INPUT.

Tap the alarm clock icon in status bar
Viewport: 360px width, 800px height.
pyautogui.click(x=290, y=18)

* * *

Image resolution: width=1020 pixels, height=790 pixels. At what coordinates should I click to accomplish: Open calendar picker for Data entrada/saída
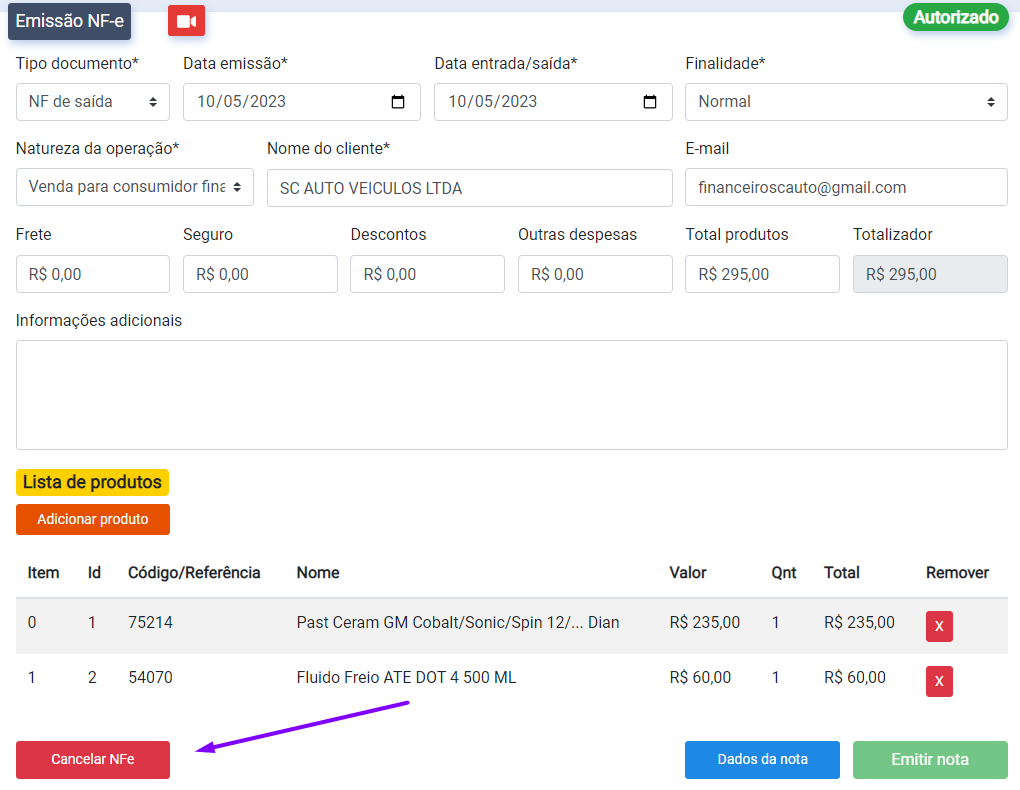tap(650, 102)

* * *

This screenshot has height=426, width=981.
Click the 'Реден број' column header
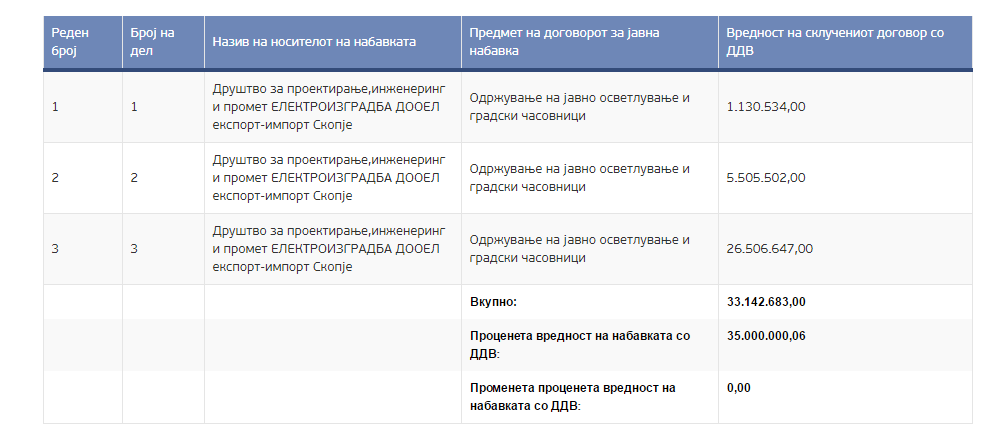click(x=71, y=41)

TASK TO CARRY OUT.
Can you revise the records from the line that has "Tap the alarm clock icon in status bar" through the line that has "pyautogui.click(x=290, y=18)", changing "alarm clock" to "battery" and leaving everything else unchanged? Return only those lines.

REPLY.
Tap the battery icon in status bar
Viewport: 360px width, 800px height.
pyautogui.click(x=290, y=18)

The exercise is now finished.